There is also no consensus about enforcing filial responsibility laws among states. Such laws remain on the books in Alaska, Arkansas, California, Connecticut, Delaware, Georgia, Indiana, Iowa, Kentucky, Louisiana, Maryland, Massachusetts, Mississippi, Montana, Nevada, New Hampshire, New Jersey, North Carolina, North Dakota, Ohio, Oregon, Pennsylvania, Rhode Island, South Dakota, Tennessee, Utah, Vermont, Virginia and West Virginia, and in the territory of Puerto Rico.
One rare case
Pennsylvania is one of the few states where the courts have upheld this type of law in recent years, although legislation has been introduced to repeal the statute. In 2012, a three-judge state appeals court held John Pittas, the son of a nursing home patient, responsible for his mother’s unpaid bill of almost $93,000 after she moved out of the country.
"Because of the specificity of each state’s statutes,” Whitenack says, “it’s important for the parent and children to know what those laws are."
Medicaid and estate recovery
The price of care tends to increase over time. The median cost of a semi-private room in a nursing home is $80,300 per year, according to Genworth. You can help your parents think about financing their future care costs now, but what happens if that’s not enough?
If your parents run out of money to pay for long-term care, they usually can qualify for assistance under Medicaid, the federal state insurance program for low-income or disabled people. If they were eligible before they applied, Medicaid may cover costs for up to three months retroactively.
Once a Medicaid recipient dies, a state by law must try to recover the cost of certain Medicaid benefits, mainly nursing home facility and similar care services, from the estates of recipients age 55 or older.

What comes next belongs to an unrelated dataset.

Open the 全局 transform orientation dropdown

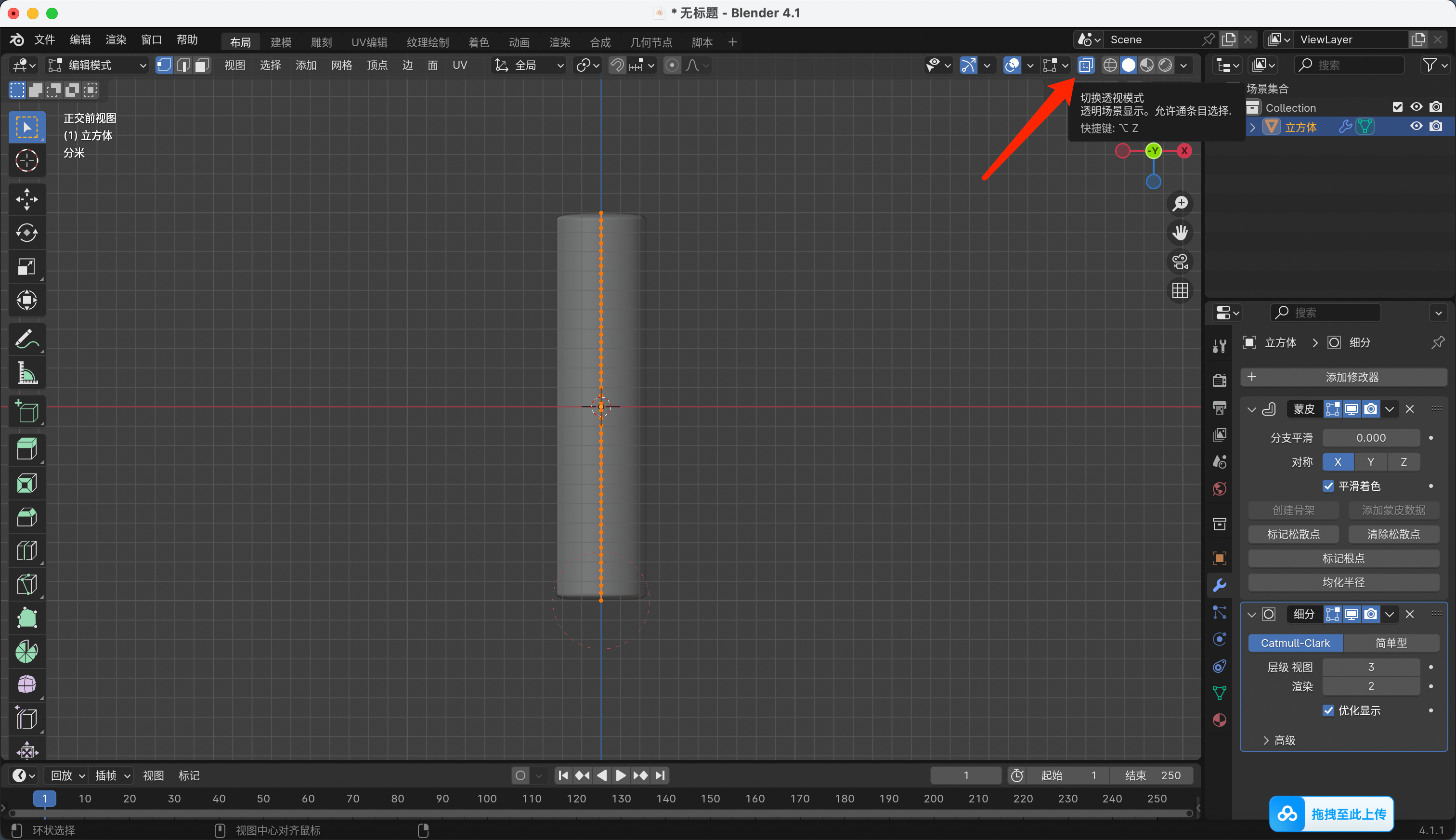(529, 65)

In other words, the state may consider anything of value that the person owned, including a home, as something that can be used to pay off the Medicaid benefits. Even though a person has to be low income to receive Medicaid, there are certain assets, such as a car and home, that don’t count toward the program’s eligibility.
There are restrictions on what can be recovered. If the deceased has a surviving spouse, a child under 21 years old or a blind or disabled child of any age, the estate is generally off limits, for instance. Property placed in trusts also can be excluded.
Shared assets with your parents
You can still be on the hook for medical bills if you share any property or financial accounts with your parents. If you jointly own a home, for example, the state may put a lien, or hold, on the property, and require you to repay Medicaid benefits when you decide to sell the home. Not paying the lien can make it much more difficult to sell property since the debt shows up on the home’s property title and any future owner would have to pay the debt if you didn’t.
When the cash runs out
If there isn’t enough money in a parent’s estate to settle all his or her debts after death, then an estate can be considered insolvent, which is equivalent to bankruptcy. The person in charge of managing the estate may wish to work with a lawyer to ensure that whatever can be paid to creditors is prioritized so that the most important debts are paid off first. The other debts may be paid in part or not at all, meaning the creditors generally must forgive the debt. If you’re contacted by creditors after that, then reach out to a lawyer for advice.
In general, though, you won’t be responsible for a parent’s unpaid medical bills since those debts can’t be passed on to you.